3. FDA Provides Transparency Into Decision Making Process: I think this guidance is the epitome of what we as an industry would like to see more of in the future, especially because it takes into account past experiences and established knowledge. Some of you may rightfully point out that insulins are not as complicated as monoclonal antibodies to develop and analyze. Likewise, we could also say it’s about time the FDA match certain EMA recommendations; so calling this a major advance in knowledge may be a slight exaggeration. But in principle, this is still significant progress to embrace and will make the comments to the docket fascinating to read.
Not only did the agency take the industry’s comments from the Part 15 hearing and the overall simplicity of the molecule into account, the regulators also emphasized published literature, real-world clinical experience, and the EMA’s recommendations for the same product. The FDA provided these justifications in a simple straight-forward list within its guidance. As simple a list it may be, any transparency the agency can provide that proves it’s taking into account both real-world experience and regulatory lessons-learned is huge and offers hope for further regulatory convergence.

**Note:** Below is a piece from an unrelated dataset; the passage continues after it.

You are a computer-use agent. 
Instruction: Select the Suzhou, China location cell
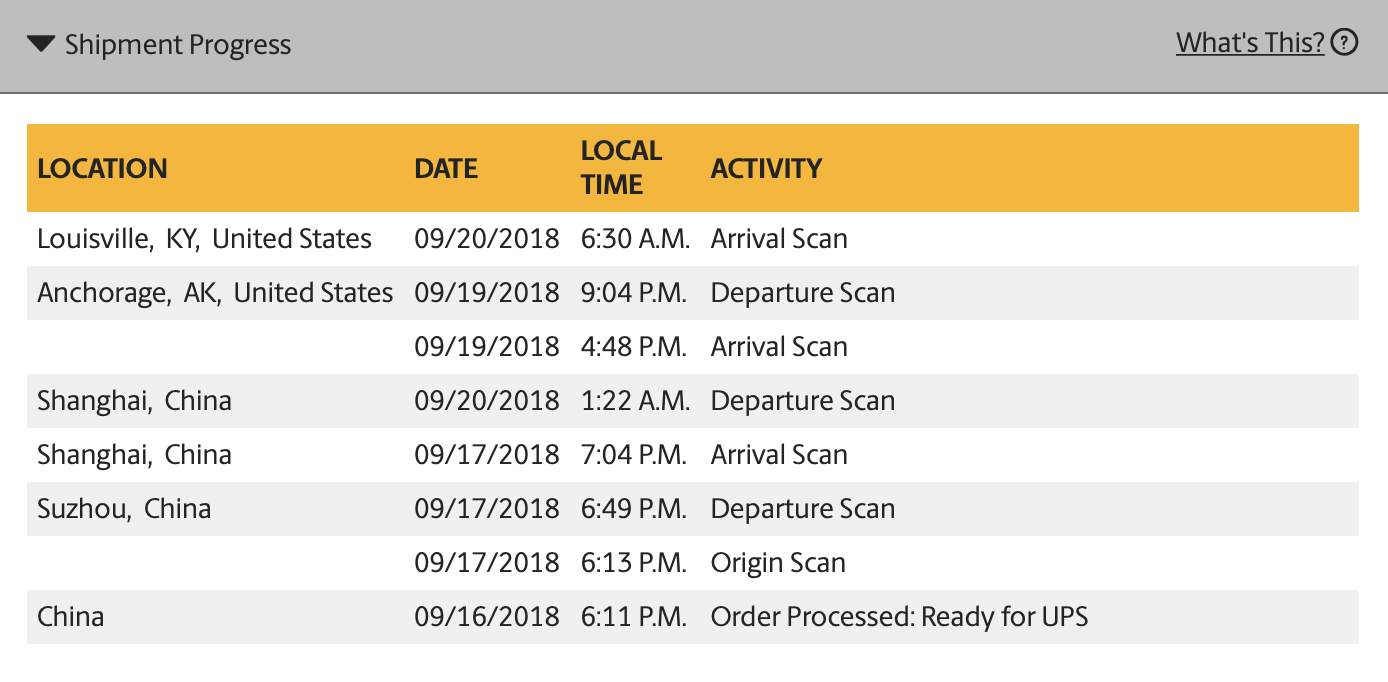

Over the past few years, the role of real-world experience in regulatory decision-making has been an increasing topic of discussion. As biosimilar makers and governments around the world invest in the collection and publication of real-world evidence and data on biosimilars, seeing it used by regulators in evolving recommendations provides reassurance manufacturers’ efforts are not in vain. But there’s also a benefit for regulators, as well; being able to see via real-world evidence that biosimilars are performing the same clinically as their reference product adds to regulators’ confidence in the regulatory science that forms the basis for approval.
So, while this may not have been as epic as a guidance offering recommendations on how to streamline the development of Humira (adalimumab) biosimilars, this is a model we can only hope to see in more complex product development down the road.